Dip in insolvency figures ‘may just be a blip’, warn experts
PUBLISHED: 10:23 01 August 2018 | UPDATED: 15:15 01 August 2018
Roger Barcham, BMS Imaging
New government figures highlighting a quarterly fall in corporate insolvencies may only be a blip in an underlying upward trend.
That is according to the Eastern branch of insolvency and restructuring trade body R3, which is urging business owners not to be lulled into a false sense of security.
England and Wales statistics published by the Insolvency Service show that corporate insolvencies fell by 12% in the second quarter of this year compared to the first quarter.
The figure is still 12% higher than the same quarter last year.

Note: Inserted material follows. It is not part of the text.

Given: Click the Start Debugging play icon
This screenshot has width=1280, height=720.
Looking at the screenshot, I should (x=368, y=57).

R3 eastern chairman Mark Upton said: “Insolvency numbers have bounced around from quarter to quarter in recent years, and the underlying trend remains slightly upwards.
“The current dip could be explained by the fact that corporate insolvencies often receive a bump in January to March as company directors take stock of their situation ahead of the end of the financial year.”

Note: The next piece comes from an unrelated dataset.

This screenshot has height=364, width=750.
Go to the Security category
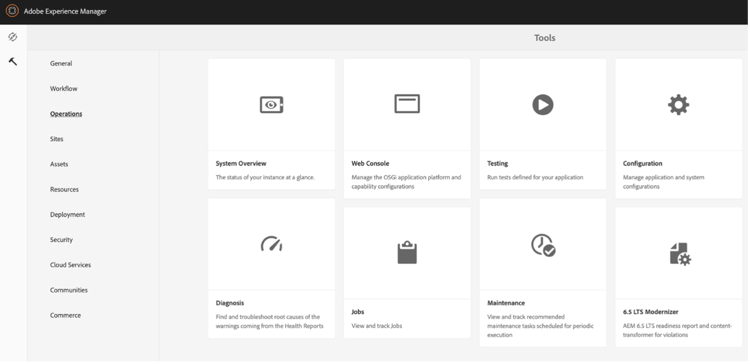[x=61, y=240]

Mr Upton, a partner at Ensors Chartered Accountants in East Anglia, also pointed out that a business’s struggles can have a serious knock-on effect on its suppliers and customers. The ‘domino effect’ of the recent spate of high profile insolvencies involving large companies such as Carillion and Toys R Us is yet to be felt fully in the region.
He added: “R3 Eastern research shows that one fifth (20%) of companies in the East of England has suffered a financial hit following the insolvency of a customer, supplier or debtor in the last six months, and the financial impact of the insolvency of another business was described as ‘very negative’ by 7% of the region’s companies, and as ‘somewhat negative’ by 13% of local respondents.

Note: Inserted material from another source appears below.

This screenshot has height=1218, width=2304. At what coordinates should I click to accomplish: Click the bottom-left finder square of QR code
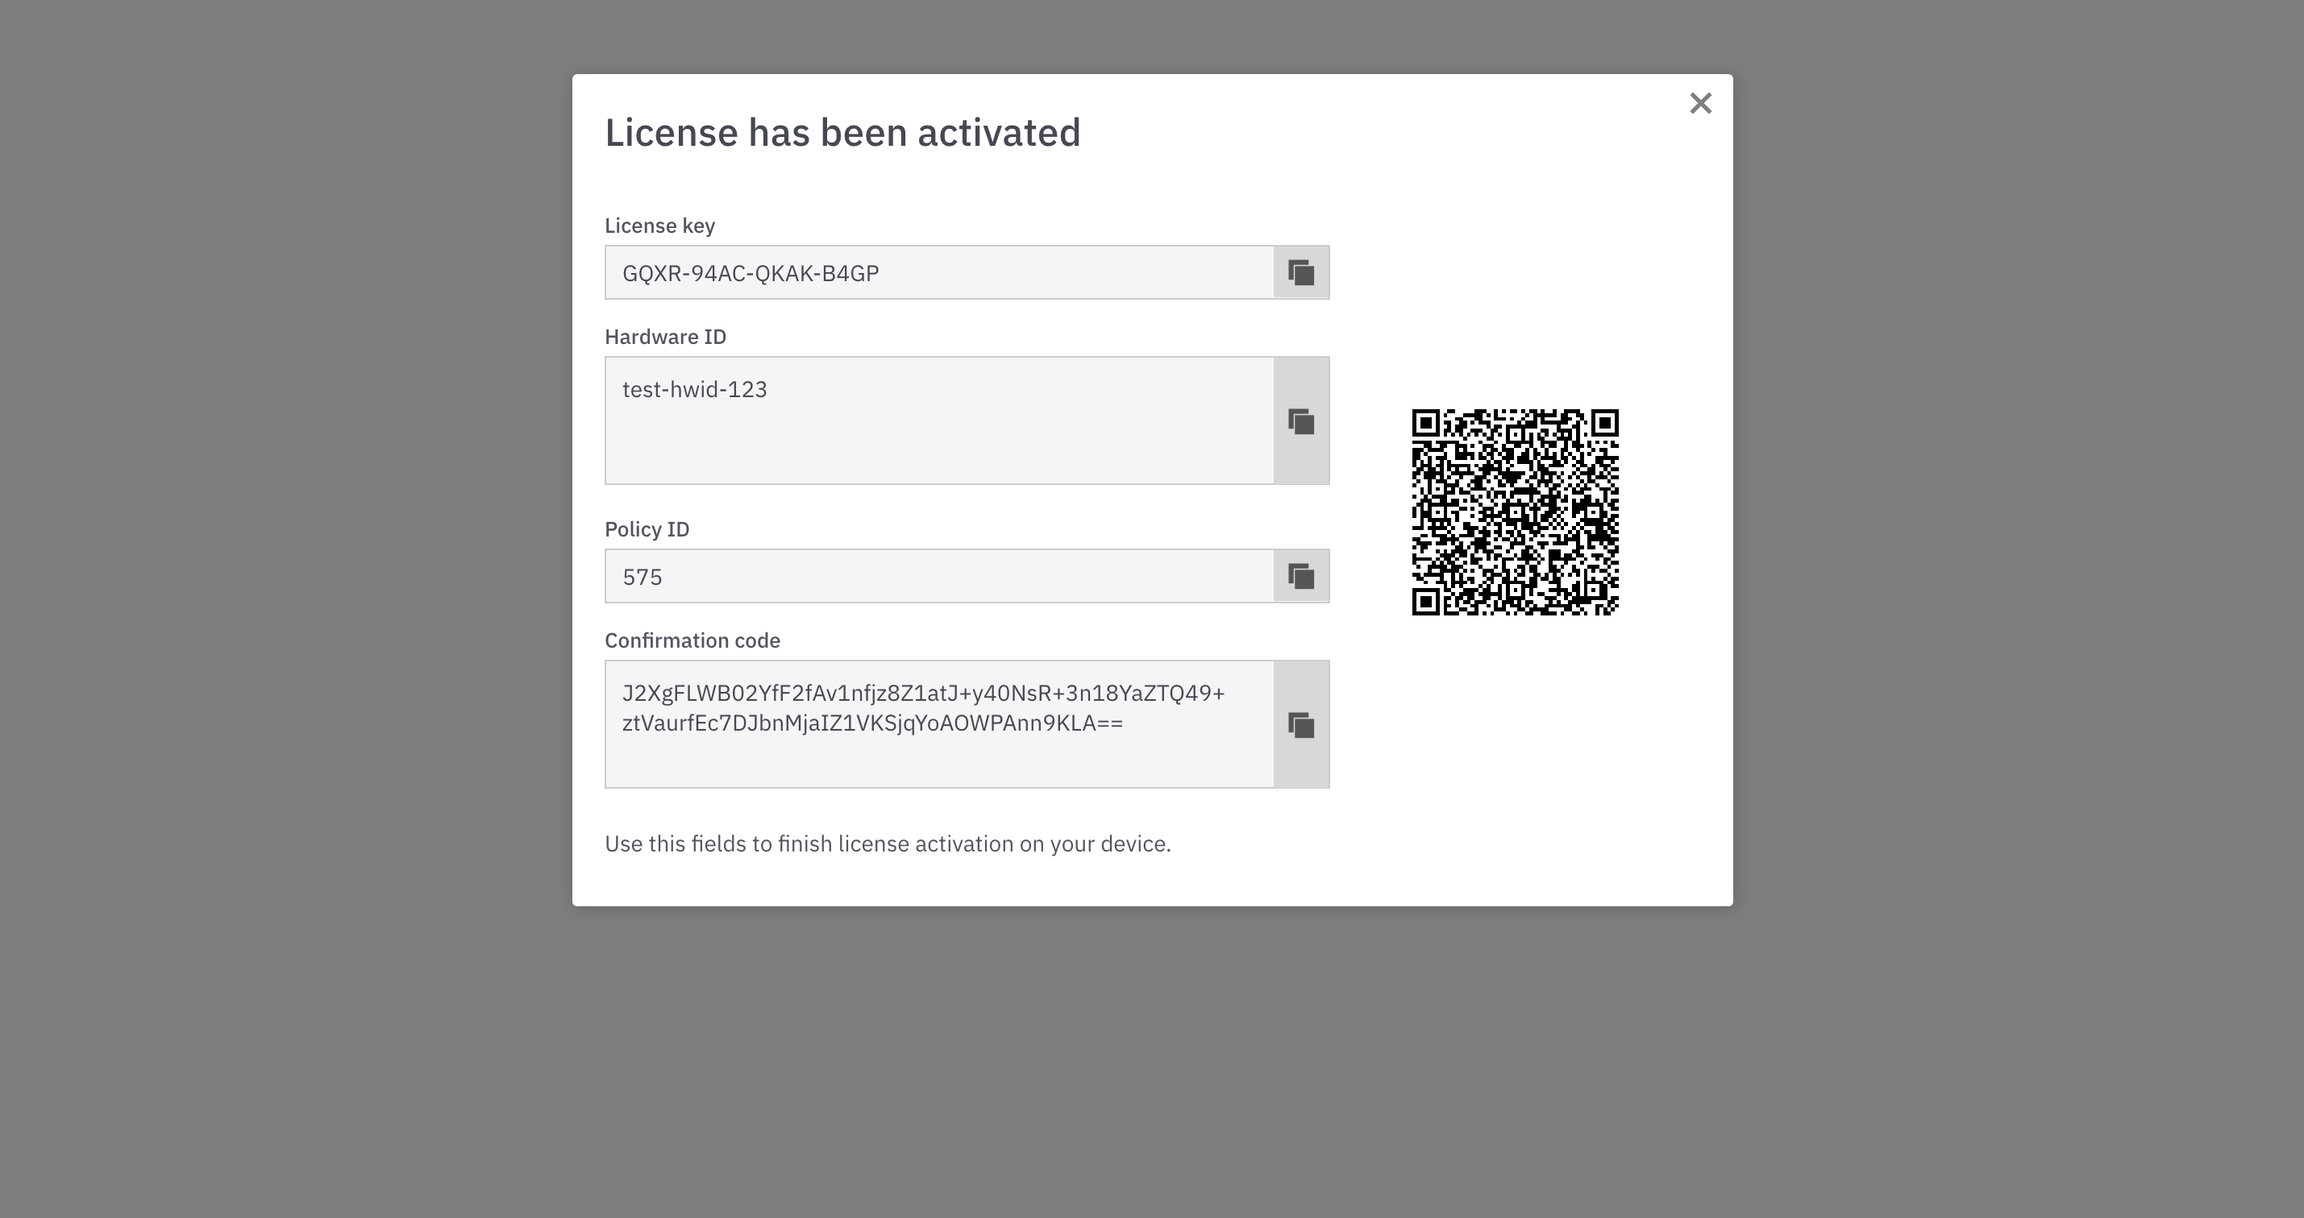coord(1426,601)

“R3’s members are reporting, for example, that they are receiving enquiries for advice and support from companies in industry sectors linked to retailers, such as recruitment agencies and shop fitters.
“All businesses are facing a range of pressures. Sluggish economic growth isn’t helping, while staff costs for many are greater than a year ago following April’s increases in the National Living and Minimum Wages, with pensions auto-enrolment expenses also part of the picture. Business rates rises continue to be cited as a reason for business struggles, too.”
He advised any business encountering problems to seek advice from a qualified adviser as soon as possible.